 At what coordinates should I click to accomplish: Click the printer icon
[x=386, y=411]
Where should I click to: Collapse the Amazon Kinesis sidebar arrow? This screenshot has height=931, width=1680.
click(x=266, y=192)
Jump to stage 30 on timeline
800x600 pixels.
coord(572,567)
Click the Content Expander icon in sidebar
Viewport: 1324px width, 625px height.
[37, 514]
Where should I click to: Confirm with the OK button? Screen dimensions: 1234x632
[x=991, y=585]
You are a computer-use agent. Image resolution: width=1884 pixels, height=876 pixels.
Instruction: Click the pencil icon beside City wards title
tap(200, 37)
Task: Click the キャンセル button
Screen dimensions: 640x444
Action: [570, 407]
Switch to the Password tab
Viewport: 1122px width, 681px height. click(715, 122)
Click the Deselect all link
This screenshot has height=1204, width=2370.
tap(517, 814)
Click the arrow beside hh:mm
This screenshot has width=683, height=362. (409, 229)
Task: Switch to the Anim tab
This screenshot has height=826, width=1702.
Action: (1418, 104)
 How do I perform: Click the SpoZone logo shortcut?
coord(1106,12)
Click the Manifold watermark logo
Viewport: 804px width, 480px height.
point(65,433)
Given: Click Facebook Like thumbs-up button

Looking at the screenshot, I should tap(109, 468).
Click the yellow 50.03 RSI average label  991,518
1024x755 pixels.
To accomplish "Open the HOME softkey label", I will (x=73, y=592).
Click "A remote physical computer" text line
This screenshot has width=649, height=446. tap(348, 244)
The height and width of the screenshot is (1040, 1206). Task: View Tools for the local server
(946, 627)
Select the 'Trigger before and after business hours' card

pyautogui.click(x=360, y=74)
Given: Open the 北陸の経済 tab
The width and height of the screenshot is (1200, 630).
★ ★ ★ ★ ★ ★ ★
*PROBLEM REQUIREMENTS*. Lines of the listing above that contain the word "label" should all be returned.

*SOLVED PROBLEM*.
Click the yellow 50.03 RSI average label  991,518
To accomplish "Open the HOME softkey label", I will (x=73, y=592).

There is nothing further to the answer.